Exercise data START

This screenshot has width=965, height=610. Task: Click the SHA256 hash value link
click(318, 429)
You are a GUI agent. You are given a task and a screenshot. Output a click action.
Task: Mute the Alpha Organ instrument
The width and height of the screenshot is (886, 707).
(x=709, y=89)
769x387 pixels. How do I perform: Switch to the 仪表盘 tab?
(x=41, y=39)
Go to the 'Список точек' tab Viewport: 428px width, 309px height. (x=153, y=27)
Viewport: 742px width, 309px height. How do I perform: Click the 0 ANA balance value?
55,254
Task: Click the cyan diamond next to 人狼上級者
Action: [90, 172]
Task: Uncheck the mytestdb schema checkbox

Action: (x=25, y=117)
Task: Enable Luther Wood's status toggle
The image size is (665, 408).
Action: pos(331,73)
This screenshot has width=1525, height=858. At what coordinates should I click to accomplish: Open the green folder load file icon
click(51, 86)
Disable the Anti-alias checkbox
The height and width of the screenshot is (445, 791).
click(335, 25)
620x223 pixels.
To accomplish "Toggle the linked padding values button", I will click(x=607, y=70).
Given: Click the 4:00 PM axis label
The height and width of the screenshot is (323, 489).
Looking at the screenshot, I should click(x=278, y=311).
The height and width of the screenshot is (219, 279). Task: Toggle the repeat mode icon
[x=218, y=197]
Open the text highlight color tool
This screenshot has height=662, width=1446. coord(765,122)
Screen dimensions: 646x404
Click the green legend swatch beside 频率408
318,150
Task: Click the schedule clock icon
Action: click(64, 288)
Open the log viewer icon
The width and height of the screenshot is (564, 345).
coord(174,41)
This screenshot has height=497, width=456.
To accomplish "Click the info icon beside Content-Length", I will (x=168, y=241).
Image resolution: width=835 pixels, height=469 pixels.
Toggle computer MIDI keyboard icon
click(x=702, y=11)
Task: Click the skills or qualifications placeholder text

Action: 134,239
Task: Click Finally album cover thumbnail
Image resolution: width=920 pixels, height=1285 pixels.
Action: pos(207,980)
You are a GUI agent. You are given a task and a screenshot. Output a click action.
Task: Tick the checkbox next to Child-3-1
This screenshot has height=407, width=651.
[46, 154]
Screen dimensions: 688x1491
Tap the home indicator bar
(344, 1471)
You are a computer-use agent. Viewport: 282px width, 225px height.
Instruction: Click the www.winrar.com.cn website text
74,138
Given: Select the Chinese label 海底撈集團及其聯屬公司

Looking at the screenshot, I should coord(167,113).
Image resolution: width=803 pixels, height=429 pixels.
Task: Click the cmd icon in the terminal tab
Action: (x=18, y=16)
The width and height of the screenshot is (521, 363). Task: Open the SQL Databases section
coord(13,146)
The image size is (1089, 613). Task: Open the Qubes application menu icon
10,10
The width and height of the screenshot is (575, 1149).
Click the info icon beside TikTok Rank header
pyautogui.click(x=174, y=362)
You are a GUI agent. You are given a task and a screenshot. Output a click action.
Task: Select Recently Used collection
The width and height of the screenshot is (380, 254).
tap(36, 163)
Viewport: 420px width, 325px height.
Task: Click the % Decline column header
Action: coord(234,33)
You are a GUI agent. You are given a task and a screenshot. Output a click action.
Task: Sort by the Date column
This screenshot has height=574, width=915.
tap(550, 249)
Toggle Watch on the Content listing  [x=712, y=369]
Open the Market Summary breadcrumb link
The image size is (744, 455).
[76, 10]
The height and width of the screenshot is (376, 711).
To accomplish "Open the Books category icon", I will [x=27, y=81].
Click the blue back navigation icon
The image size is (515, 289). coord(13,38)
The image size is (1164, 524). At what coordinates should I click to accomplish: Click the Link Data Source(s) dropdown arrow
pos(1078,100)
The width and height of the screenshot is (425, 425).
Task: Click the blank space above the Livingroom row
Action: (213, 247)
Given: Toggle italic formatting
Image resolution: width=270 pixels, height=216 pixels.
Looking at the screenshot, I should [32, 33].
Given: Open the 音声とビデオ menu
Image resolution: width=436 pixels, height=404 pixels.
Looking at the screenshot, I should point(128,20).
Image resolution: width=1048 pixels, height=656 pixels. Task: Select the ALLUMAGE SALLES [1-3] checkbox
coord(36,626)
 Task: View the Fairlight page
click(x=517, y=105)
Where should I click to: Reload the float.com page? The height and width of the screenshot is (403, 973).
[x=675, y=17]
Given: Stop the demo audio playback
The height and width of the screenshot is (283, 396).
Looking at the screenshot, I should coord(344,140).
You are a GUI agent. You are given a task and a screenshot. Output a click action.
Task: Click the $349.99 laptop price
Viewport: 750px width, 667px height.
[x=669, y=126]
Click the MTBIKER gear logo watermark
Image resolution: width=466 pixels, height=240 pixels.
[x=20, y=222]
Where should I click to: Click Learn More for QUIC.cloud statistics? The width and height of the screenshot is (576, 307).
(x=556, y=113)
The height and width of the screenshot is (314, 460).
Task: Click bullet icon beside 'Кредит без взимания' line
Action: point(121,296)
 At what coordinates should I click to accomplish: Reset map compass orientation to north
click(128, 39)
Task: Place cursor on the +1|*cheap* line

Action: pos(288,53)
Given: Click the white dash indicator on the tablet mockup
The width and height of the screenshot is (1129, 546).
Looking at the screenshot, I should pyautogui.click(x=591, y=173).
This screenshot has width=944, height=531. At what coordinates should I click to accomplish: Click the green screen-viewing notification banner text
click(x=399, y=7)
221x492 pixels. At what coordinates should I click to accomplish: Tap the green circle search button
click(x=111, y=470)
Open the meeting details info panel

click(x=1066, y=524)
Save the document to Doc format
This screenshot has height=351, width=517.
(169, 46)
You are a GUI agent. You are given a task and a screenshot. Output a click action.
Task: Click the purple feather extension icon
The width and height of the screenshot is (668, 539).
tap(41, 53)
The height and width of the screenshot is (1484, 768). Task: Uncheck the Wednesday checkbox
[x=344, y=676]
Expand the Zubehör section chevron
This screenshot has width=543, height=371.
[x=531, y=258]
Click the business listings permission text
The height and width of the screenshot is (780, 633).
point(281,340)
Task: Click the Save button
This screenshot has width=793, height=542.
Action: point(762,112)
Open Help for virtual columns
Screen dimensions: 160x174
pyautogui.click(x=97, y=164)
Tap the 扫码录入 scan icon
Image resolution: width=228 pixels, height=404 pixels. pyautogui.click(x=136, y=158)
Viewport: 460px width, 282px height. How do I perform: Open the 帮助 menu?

Exercise data END

#### Required work:
In the reply, include exactly the lines from the beginning of the entries above through the line holding "Disable the Anti-alias checkbox", and nothing besides.

#### Your solution:
This screenshot has width=965, height=610. Task: Click the SHA256 hash value link
click(318, 429)
You are a GUI agent. You are given a task and a screenshot. Output a click action.
Task: Mute the Alpha Organ instrument
The width and height of the screenshot is (886, 707).
(x=709, y=89)
769x387 pixels. How do I perform: Switch to the 仪表盘 tab?
(x=41, y=39)
Go to the 'Список точек' tab Viewport: 428px width, 309px height. (x=153, y=27)
Viewport: 742px width, 309px height. How do I perform: Click the 0 ANA balance value?
55,254
Task: Click the cyan diamond next to 人狼上級者
Action: [90, 172]
Task: Uncheck the mytestdb schema checkbox

Action: (x=25, y=117)
Task: Enable Luther Wood's status toggle
The image size is (665, 408).
Action: pos(331,73)
This screenshot has width=1525, height=858. At what coordinates should I click to accomplish: Open the green folder load file icon
click(51, 86)
Disable the Anti-alias checkbox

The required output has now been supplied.